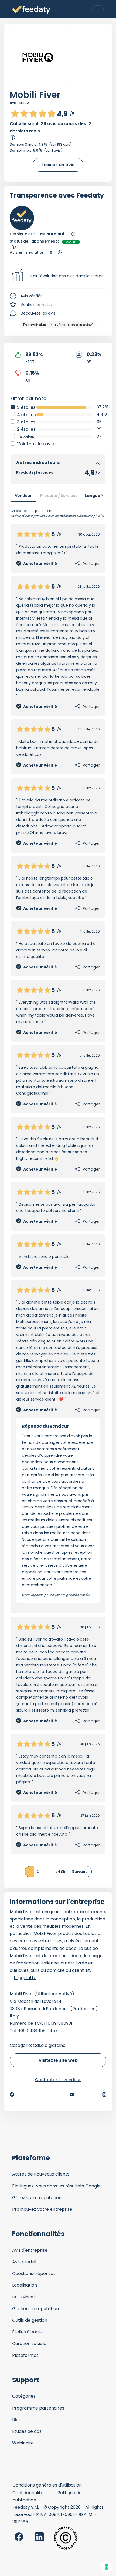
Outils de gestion (29, 2320)
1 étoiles (25, 436)
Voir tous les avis (35, 444)
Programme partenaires (38, 2408)
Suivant (79, 1871)
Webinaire (23, 2443)
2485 (60, 1871)
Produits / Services (58, 495)
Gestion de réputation (35, 2309)
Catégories (24, 2396)
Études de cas (27, 2431)
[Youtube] (72, 2094)
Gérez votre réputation (37, 2197)
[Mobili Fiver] (38, 57)
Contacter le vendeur (58, 2080)
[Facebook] (12, 2094)
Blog (16, 2420)
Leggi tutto (25, 1977)
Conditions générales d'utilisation (47, 2485)
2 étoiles (26, 429)
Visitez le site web (58, 2060)
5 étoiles (26, 407)
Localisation (24, 2285)
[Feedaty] (31, 10)
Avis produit (24, 2262)
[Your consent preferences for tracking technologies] (106, 2566)
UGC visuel (23, 2297)
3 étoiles (26, 422)
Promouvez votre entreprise (42, 2209)
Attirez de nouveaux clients (40, 2174)
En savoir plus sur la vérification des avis (56, 324)
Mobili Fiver (35, 95)
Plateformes (25, 2355)
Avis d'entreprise (29, 2250)
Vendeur (23, 495)
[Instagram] (104, 2094)
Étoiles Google (27, 2332)
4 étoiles (26, 415)
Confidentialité (27, 2493)
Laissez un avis (58, 165)
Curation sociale (29, 2343)
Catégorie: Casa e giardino (38, 2045)
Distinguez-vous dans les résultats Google (56, 2186)
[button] (58, 276)
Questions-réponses (34, 2273)
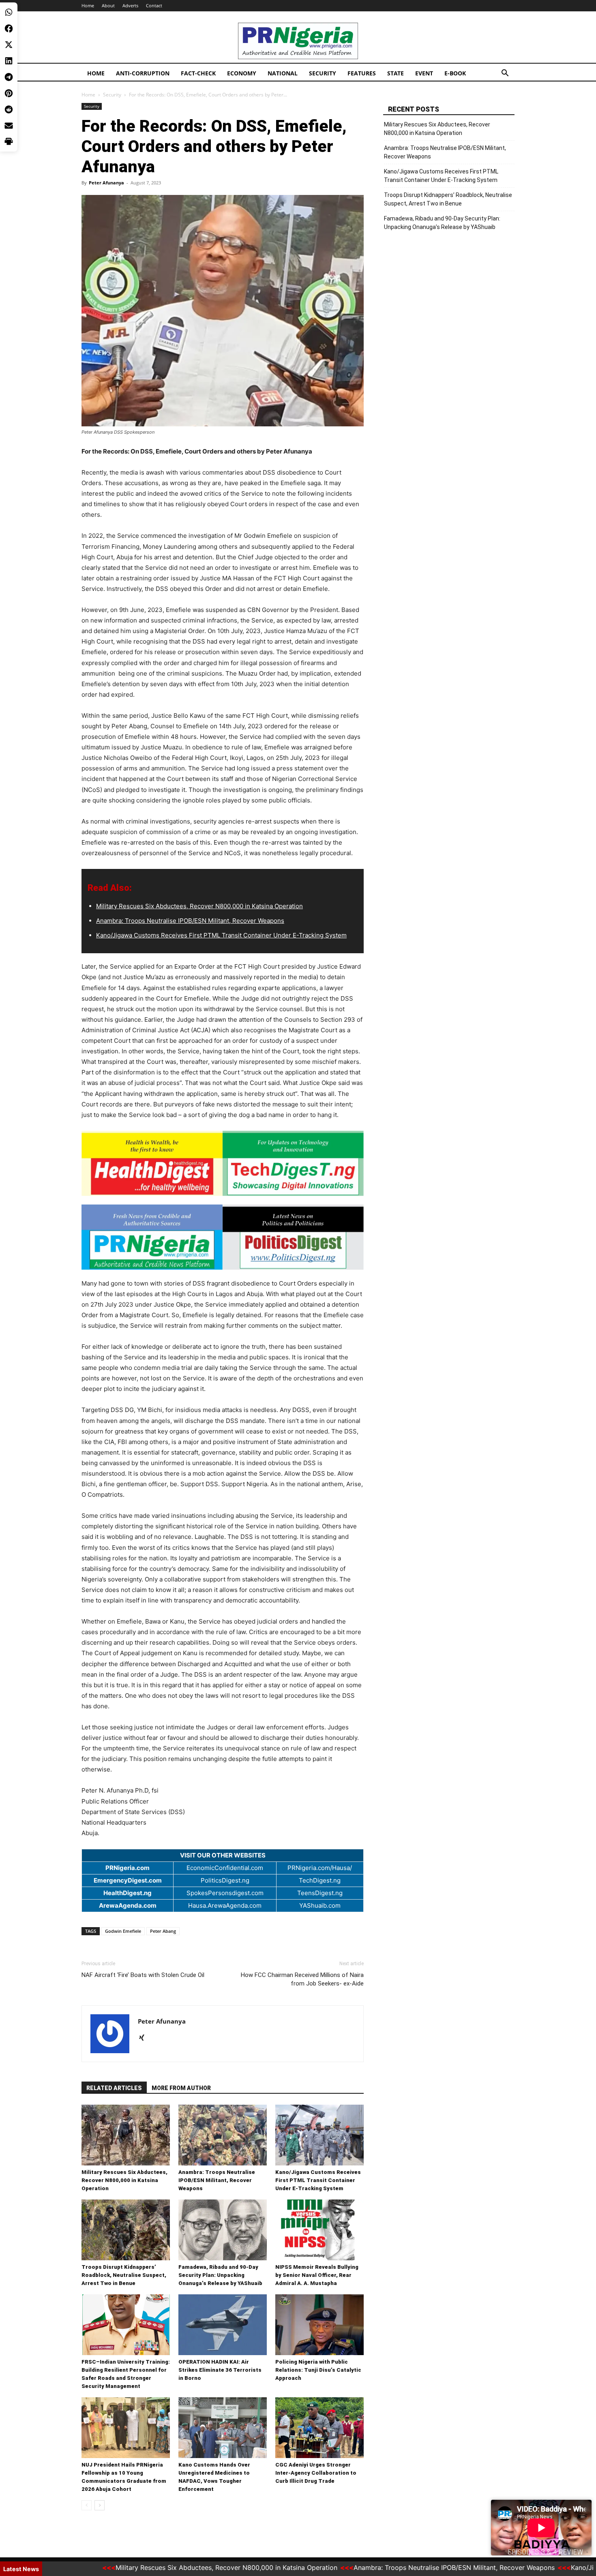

|---|

◆ **EXERCISE INSTRUCTIONS**
When you repeat the data, keep every line exact and drop the images.

◆ **EXPECTED OUTPUT**
Outils de gestion (29, 2320)
1 étoiles (25, 436)
Voir tous les avis (35, 444)
Programme partenaires (38, 2408)
Suivant (79, 1871)
Webinaire (23, 2443)
2485 (60, 1871)
Produits / Services (58, 495)
Gestion de réputation (35, 2309)
Catégories (24, 2396)
Études de cas (27, 2431)
[Youtube] (72, 2094)
Gérez votre réputation (37, 2197)
[Mobili Fiver] (38, 57)
Contacter le vendeur (58, 2080)
[Facebook] (12, 2094)
Blog (16, 2420)
Leggi tutto (25, 1977)
Conditions générales d'utilisation (47, 2485)
2 étoiles (26, 429)
Visitez le site web (58, 2060)
5 étoiles (26, 407)
Localisation (24, 2285)
[Feedaty] (31, 10)
Avis produit (24, 2262)
[Your consent preferences for tracking technologies] (106, 2566)
UGC visuel (23, 2297)
3 étoiles (26, 422)
Promouvez votre entreprise (42, 2209)
Attirez de nouveaux clients (40, 2174)
En savoir plus sur la vérification des avis (56, 324)
Mobili Fiver (35, 95)
Plateformes (25, 2355)
Avis d'entreprise (29, 2250)
Vendeur (23, 495)
[Instagram] (104, 2094)
Étoiles Google (27, 2332)
4 étoiles (26, 415)
Confidentialité (27, 2493)
Laissez un avis (58, 165)
Curation sociale (29, 2343)
Catégorie: Casa e giardino (38, 2045)
Distinguez-vous dans les résultats Google (56, 2186)
[button] (58, 276)
Questions-réponses (34, 2273)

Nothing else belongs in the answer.